Why AI Control & Analytics
The control plane and the ledger — alongside finance and security.
As teams adopt agents, automation, and AI-operated workflows, two things have to become infrastructure. The controls that decide what runs — allow, deny, require approval, cap pre-spend. And the analytics that prove what did — decision logs, cost attribution, baselines, anomalies, signed receipts, audit-ready exports. BlackLake is both.
The shift
Humans, services, and AI agents — acting in parallel
For a long time, the answer to “who did this?” was a person. Then services started doing work, and we built logs, audit trails, quotas, and SIEM tooling around them. Now AI agents do work too — they write code, ship deploys, refund customers, file tickets, run shells, and call other AI agents. The reviews, approvals, audit trails, and budget controls humans built around human work need to become infrastructure that AI work flows through too.
Control alone is not enough — auditors and finance teams need a record that survives a review. Analytics alone is not enough — a dashboard cannot deny a runaway $5,000 inference call before it happens. The category is the two together, on one ledger, attributed to one actor. That is what makes it infrastructure rather than a stack of disconnected tools.
Four verbs
What AI control and analytics actually does
BlackLake resolves to four verbs. Capture every consequential AI action. Govern it against policy. Cost it — pre-spend and post-spend. Prove the decision with a signed receipt. Govern and Cost-as-budgets are the control half; Cost dashboards, baselines, anomalies, drift, counterfactuals, and signed exports are the analytics half. Capture and Prove sit under both.
01
Capture
Every consequential AI action — by a coding agent, a CI bot, a backend AI Actor, or a teammate using AI to operate production — lands in one ledger. IDE, CI, shell, cloud, code: same record, same shape.
02
Govern
Declarative policies decide every call. Allow, deny, or require approval. Two-person approval, break-glass, magic-link approvals from email or mobile. Simulate a draft policy against weeks of history before you ship it.
03
Cost
Per-call dollar cost across Anthropic, OpenAI, Bedrock, Vertex, Foundry, Gemini, and Ollama. Budgets deny pre-spend at govern() time. Cost is cryptographically bound into every receipt.
04
Prove
Every decision returns an HMAC-signed receipt binding the evaluation, policy snapshot, approvers, outcome, and cost. AI can hallucinate compliance and cost; receipts prove both. The chain is independently verifiable.
Why now
The workforce is shifting faster than the controls.
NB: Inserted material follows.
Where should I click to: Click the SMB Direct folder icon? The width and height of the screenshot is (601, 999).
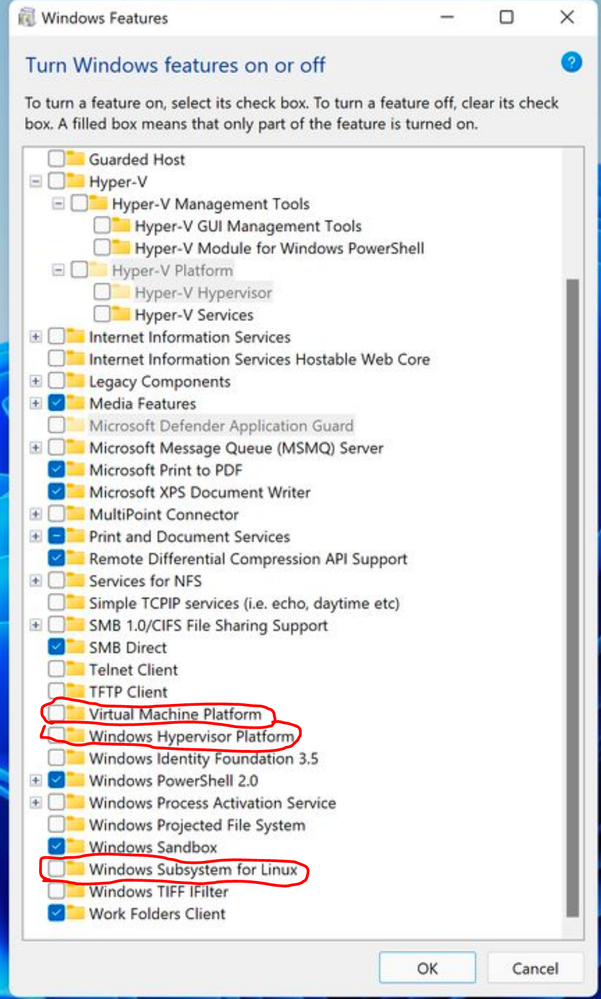point(76,648)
Most companies already have AI doing real work. Coding agents ship code. CI bots open PRs. Backend services call LLMs that call tools that mutate production. A teammate uses AI to wrap a deploy command. The volume of consequential AI actions is climbing fast — and most of it is invisible to the controls a company already trusts for human work.
The same shift happened with cloud spend a decade ago. Ten years before FinOps was a category, finance teams were already buying AWS reservations and hoping for the best. Once the spend was material, attribution had to become infrastructure — not a quarterly spreadsheet exercise. The same dynamic now applies to AI: once an AI Actor can refund a customer, modify infra, push code, or spend $5,000 of inference on a single bad prompt, the controls have to be infrastructure too.
BlackLake exists because that infrastructure should be built like financial infrastructure: HMAC-signed receipts, versioned pricing snapshots, NDJSON exports for SIEM and BigQuery, decision tokens that cryptographically bind cost into every receipt. Auditors and finance teams already know this shape. AI control and analytics should match.
What BlackLake is
The control plane and the ledger.
One ledger captures every consequential AI action a company takes. One policy engine decides what runs. One budget engine caps the spend. Every decision is logged, every cost tracked, and every outcome recorded as a signed receipt you can verify later. Audit, finance, security, compliance, and engineering all read the same artifact — the way GL reads finance and SIEM reads security.